登録官は、商品またはサービスの説明があいまいである等、出願に対して欠陥の異議を唱える場合がある。ただし、提起された異議は、出願日に影響しない。不備が認められた場合、出願人は2月以内に是正する必要がある。この期間は延長不可であり、応答期限ではなく、すべての不備を克服し、対象の出願を実体審査にすすめる承認を得るための期間である。
不備の性質に応じて、2月以内に欠陥が是正されない場合、出願は以下の扱いとなる。
a. 却下:出願が作成されなかったとみなされる
b. 取下げ:出願が放棄されたものとされる
c. 限縮:不明確または誤って分類された商品またはサービスの強制的な削除後に審査が続行される
(商標条例(Cap.559)第38、39条、商標規則(Cap.559A)規則11)
・実体審査
方式審査が終了し、欠陥がすべて修正された後、登録官は、出願が登録に必要な要件を満たしているか否かを判断するために出願の実体審査を実施する。登録官は商標登録簿の検索を実行し、同じまたは類似の分類の商品およびサービスに関して、同じまたは類似の商標がすでに別の事業者により登録または出願されているか否かを確認する(相対的拒絶理由)。さらに、商標が商標条例に定められた登録要件を満たしているか否かを確認する(絶対的拒絶理由)。

» **データ抜粋**:
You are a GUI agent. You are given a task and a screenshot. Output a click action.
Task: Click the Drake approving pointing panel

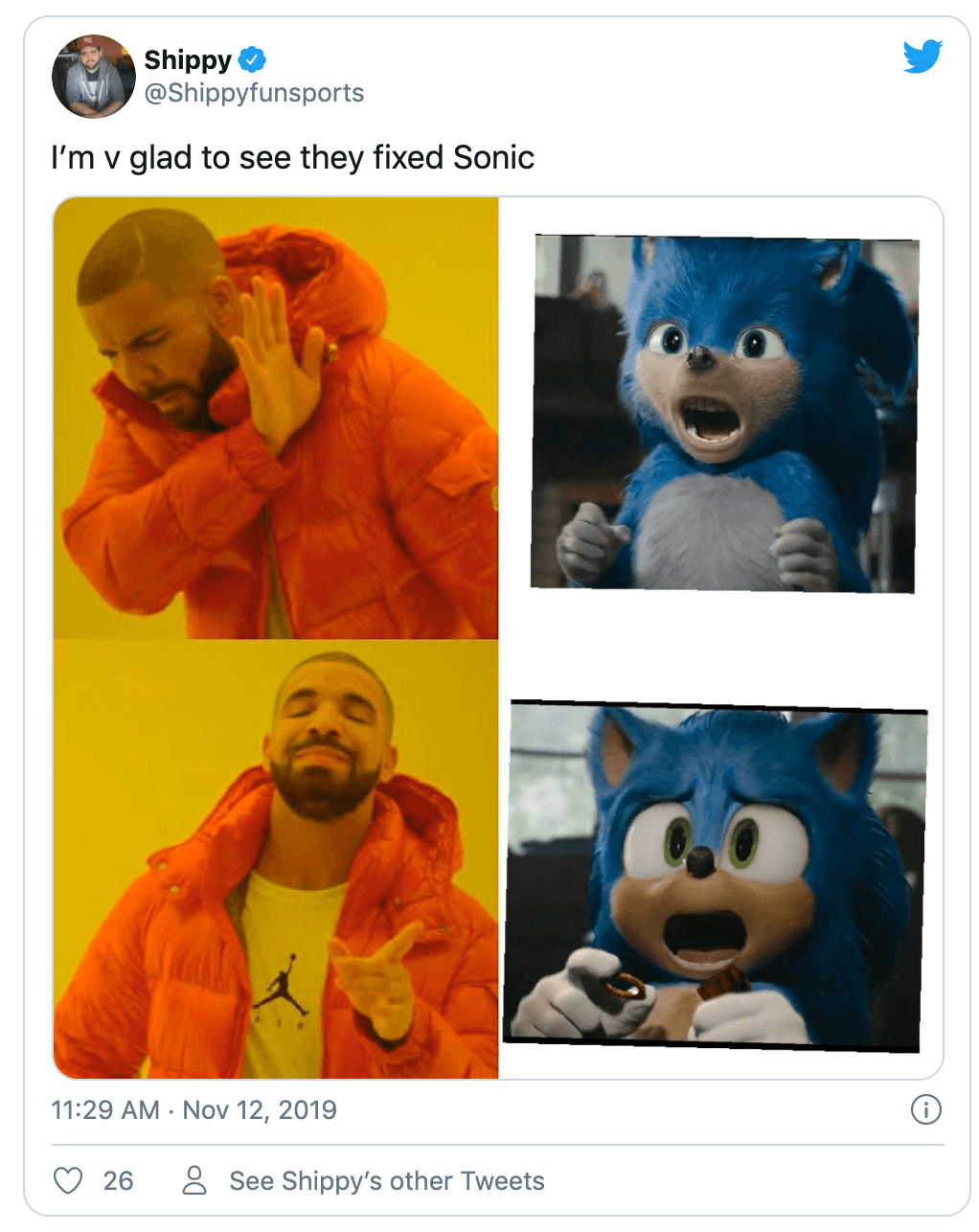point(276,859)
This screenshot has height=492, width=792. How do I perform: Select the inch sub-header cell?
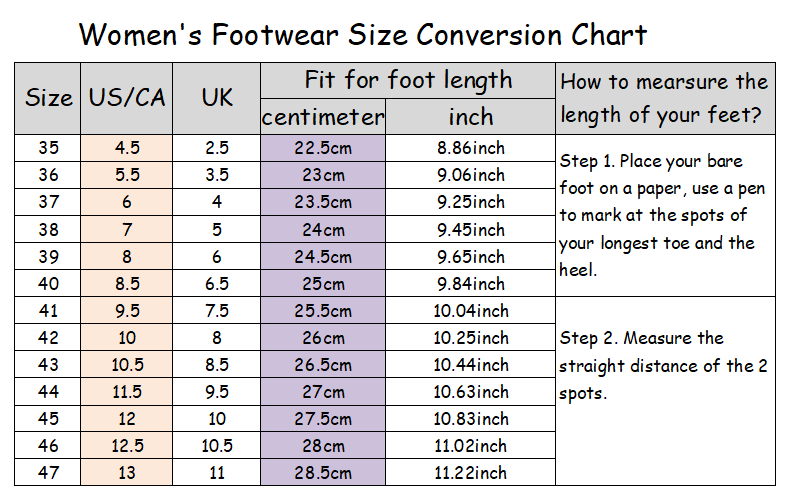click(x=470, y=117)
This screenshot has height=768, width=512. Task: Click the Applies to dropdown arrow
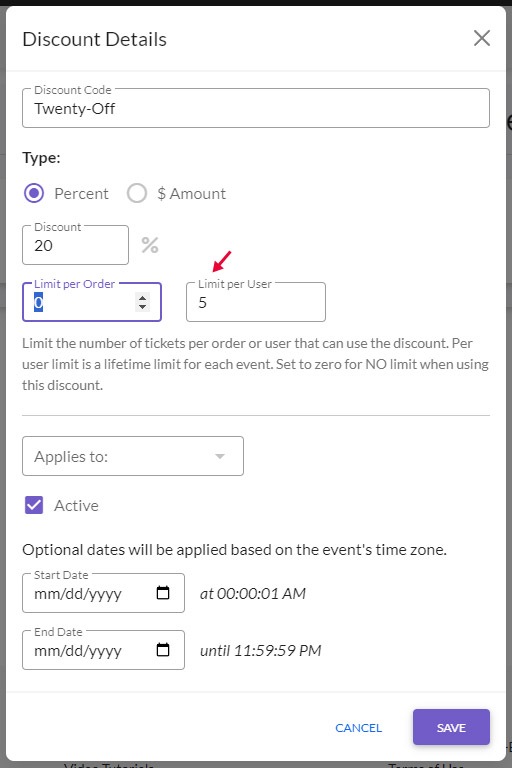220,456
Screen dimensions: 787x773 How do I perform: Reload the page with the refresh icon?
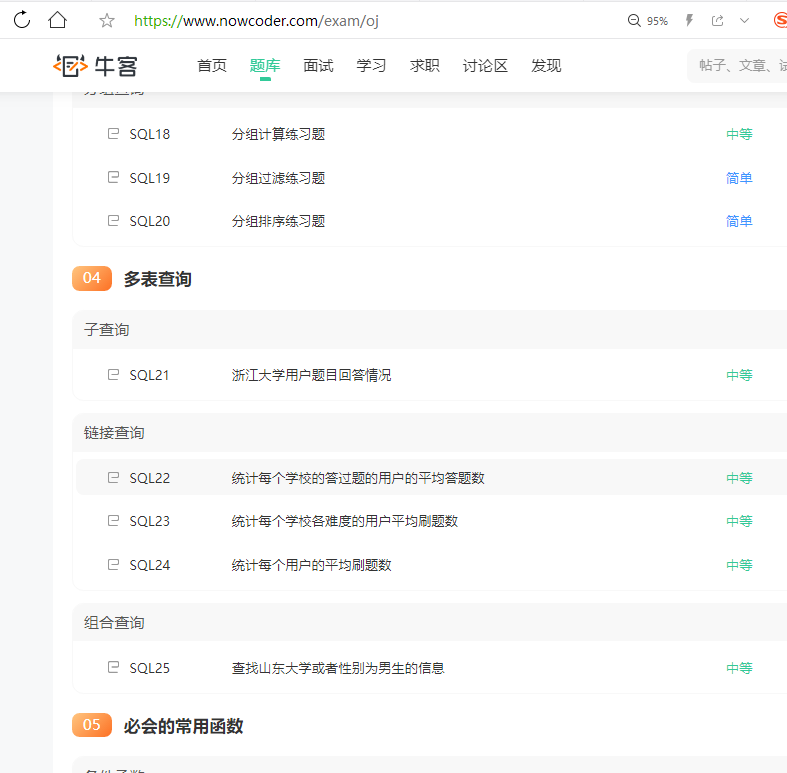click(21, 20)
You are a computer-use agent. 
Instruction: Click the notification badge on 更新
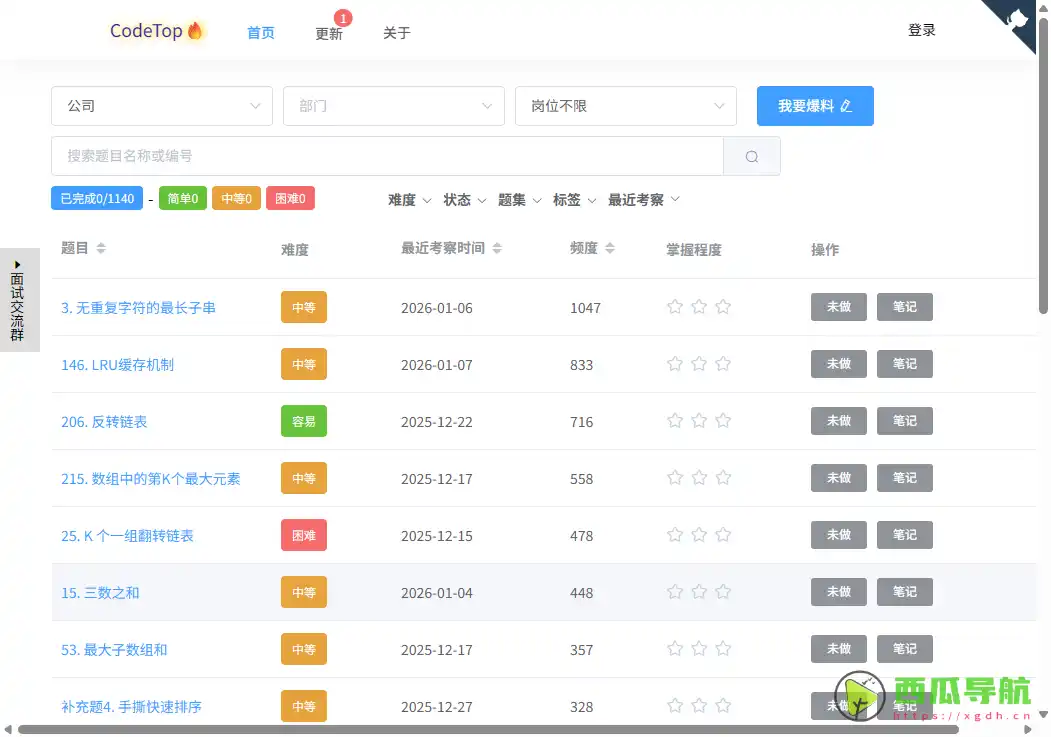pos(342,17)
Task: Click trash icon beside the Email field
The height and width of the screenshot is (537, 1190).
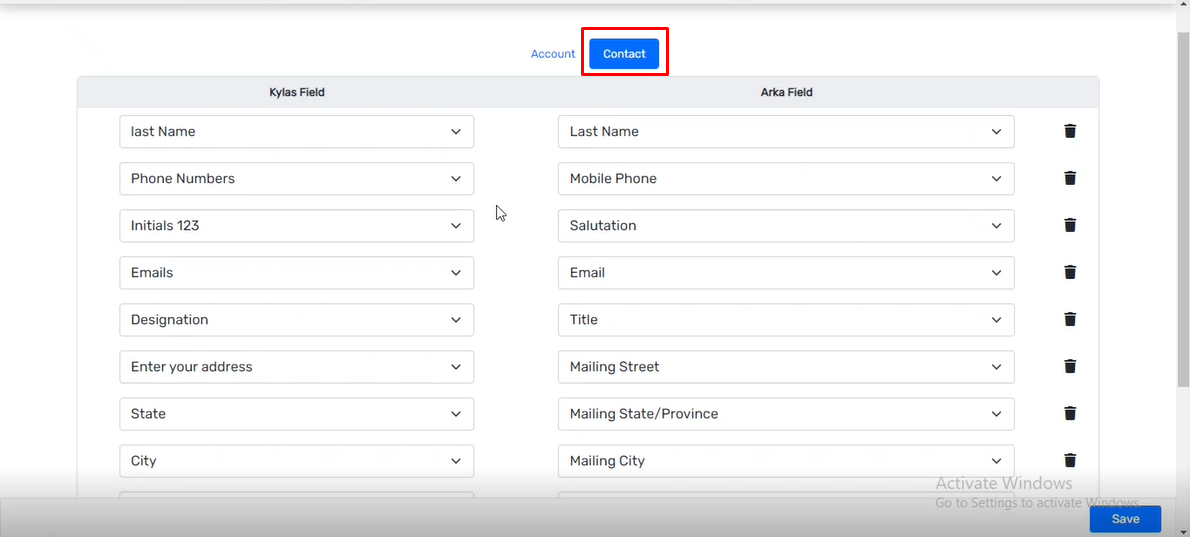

» **依頼文**:
商標審査のページ本文のうち、「不備の性質に応じて、2月以内に欠陥が是正されない場合、出願は以下の扱いとなる。」から「Cap.559A)規則11)」までの範囲を一字も変えずに書き写すこと。 上の行はこの作業には一切関わらない。

» **解答**:
不備の性質に応じて、2月以内に欠陥が是正されない場合、出願は以下の扱いとなる。
a. 却下:出願が作成されなかったとみなされる
b. 取下げ:出願が放棄されたものとされる
c. 限縮:不明確または誤って分類された商品またはサービスの強制的な削除後に審査が続行される
(商標条例(Cap.559)第38、39条、商標規則(Cap.559A)規則11)